The testimony of the children as to the details of what took place is not exactly the same, and in this respect strengthens rather than weakens their testimony, because impressions created by fright and surprise are not imprinted upon witnesses alike. We think the testimony of the complaining witness establishes the presence of the defendant in the room, and that her description of what occurred is substantially corroborated by the testimony of the other two children. We are not reciting the details of the criminal acts described in the testimony other than to find, if true, the charge was amply sustained. Plaintiff in error takes the position that because of discrepancies in the testimony, and because the defendant attempted to establish an alibi, and denied the commission of the crime, the acts made a crime by the statute have not been sufficiently proved to warrant a conviction. With this we can not agree.

Plaintiff in error contends the court improperly permitted a police officer to testify as to what was said to him by a’ woman at whose house defendant claimed he was staying at the time of the commission of the crime. The defendant testified that on the night of the commission of the crime he was at the home of a girl friend until 5 :3o in the morning. He also testified he heard the testimony of one of the police officers at the time of his preliminary hearing, and that the officer stated to the court he had had a conversation with the woman in question, and that she told the officer Sharp had not been at her home on the evening of July 1 or the morning of July 2.
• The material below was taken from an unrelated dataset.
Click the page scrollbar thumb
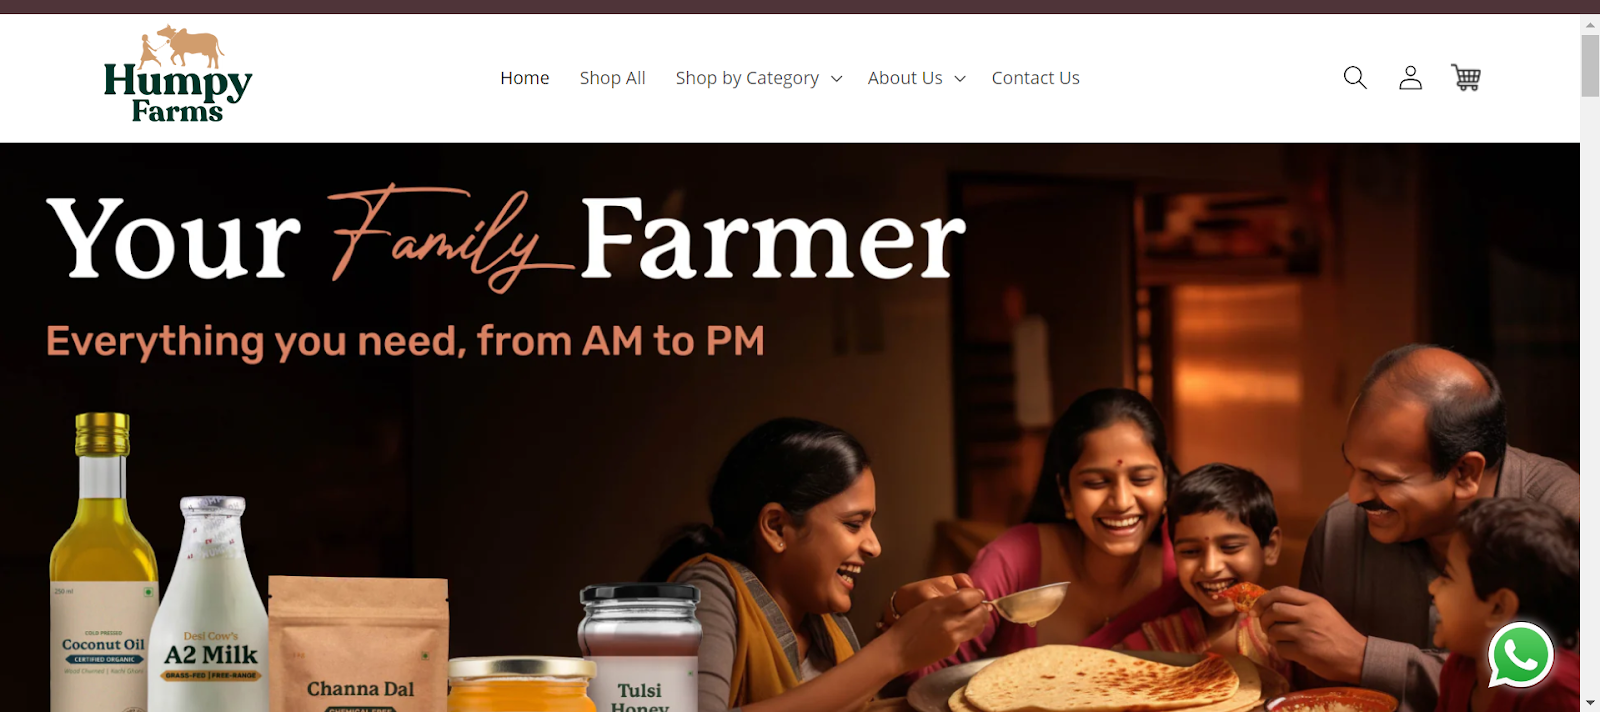 point(1590,66)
When the officer was placed upon the stand in rebuttal he was permitted to testify to what he had stated in court, and his version was that he had testified this woman gave the information Sharp was at her house on the evening of June 30, and left on the morning of July 1, at 5 :3o. It will be observed the defendant first offered this testimony as to what the officer had testified to. The officer’s version of his former testimony is more favorable to defendant than the latter’s. Sharp testified the officer related the woman said he was not there on the night of July x and the morning of July 2. The officer testified the conversation was that Sharp was at such place on the night of June 30 and the morning of July 1. But in either event what was related by the woman did not establish the defendant was at said place on the morning of July 2. This witness to the alibi was not produced upon the trial. The defendant was a party to the lawsuit, and, of course, any statement made by him contradicting his testimony upon the stand was permissible. Defendant’s contention that his constitutional right to meet witnesses face to face was violated cannot be sustained in view of the fact it was he who first injected the testimony of the absent witness into the record, and related it in a manner different from that claimed by the officer who had given the testimony. He could not be prejudiced by rebuttal testimony as to the actual words used in former testimony, when the recollection of the witness was less harmful than his own.